The aim of the study was to evaluate If the Gangennerumab in high doses could prevent or delay the onset of dementia.
A stap in the running. All participants received the drug, so an internal control group was not present. However, the data were compared with those of another observational study to this affiliate, in which the subjects had not received any medicines. In the middle of 2023, the study was interrupted for the Roche decision to stop developing the Gangennerumab, which had given disappointing results in another research on patients with the first symptoms of Alzheimer’s. So the extension of the study lasted 2 years and 6 months.
Situation in becoming. The removal of the amyloid plates years before the symptoms seemed to delay the beginning of the symptoms and the progression of dementia, but the results were statistically significant only for the subgroup of patients treated for the longest possible time (in the first study interrupted in 2020 and subsequent extension). In these people, the drug has halved the risk of the appearance of the symptoms. A percentage of effectiveness that could vary over time, because some of these people they could develop symptoms later And others could remain without symptoms even longer than the estimated debut age.
Side effects. During the extension trial, the rate of a side effect connected to anti-amyloid drugs, the Imaging anomalies related to Amiloid (air)which involve edemas and potential cerebral hemorrhages, a third higher than that of the original clinical trial seemed (30% against 19% initial), probably due to the highest drug dosage. Two participants developed the air of such a gravity to justify the exit from the study, and then they recovered. There have been no situations at risk of life or deaths.
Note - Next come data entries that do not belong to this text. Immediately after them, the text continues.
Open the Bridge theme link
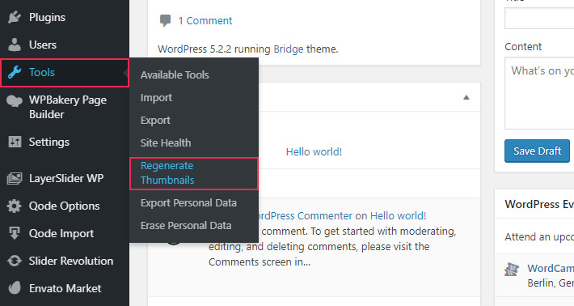The height and width of the screenshot is (306, 574). click(289, 49)
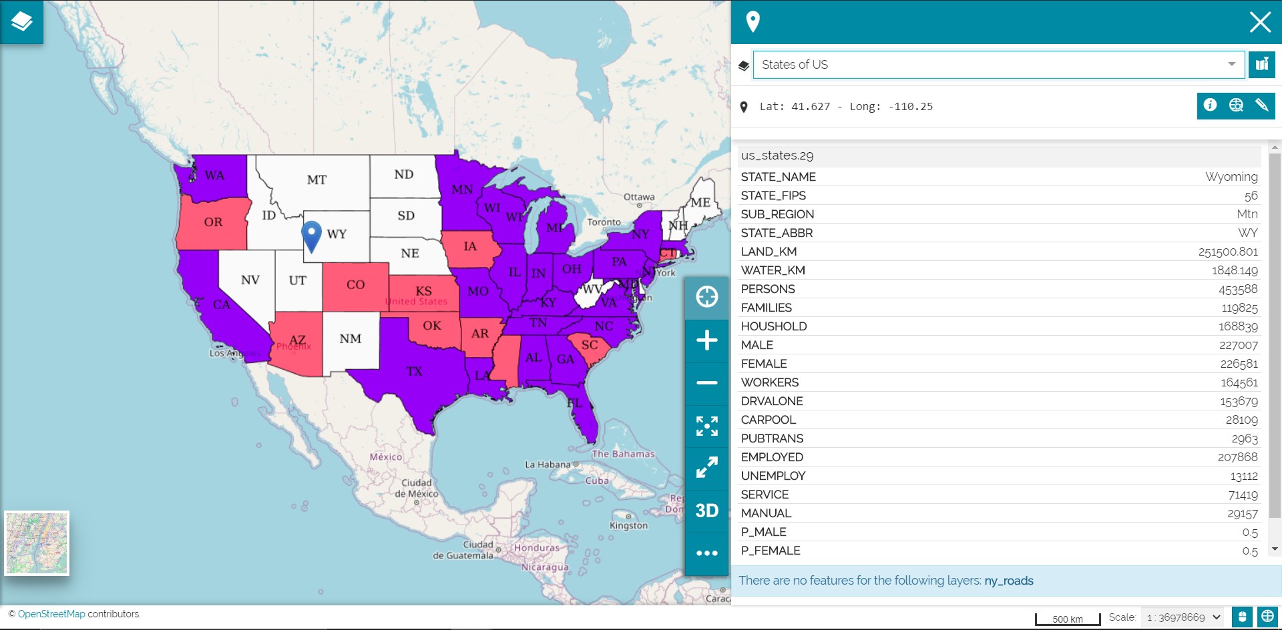Toggle 3D map mode
1282x630 pixels.
click(706, 511)
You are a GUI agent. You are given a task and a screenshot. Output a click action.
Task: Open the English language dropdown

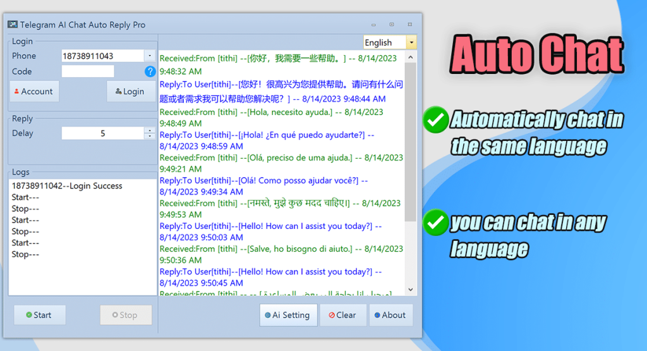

Hopes to be explored. Even if the Gangennerumab is no longer being developed, there are other anti-amyloid drugs, such as lecanemab, which can be used for future studies. The orphaned patients of the first drug in the extension study have completed the study with the lecanemab, but the data of this second phase have not yet been analyzed. Now it will be necessary to understand not only as long as this possible protective effect lastsbut also If the same can be worth for the non -early forms of Alzheimerthe majority of which is not determined genetically and does not appear, by saying, so predictable.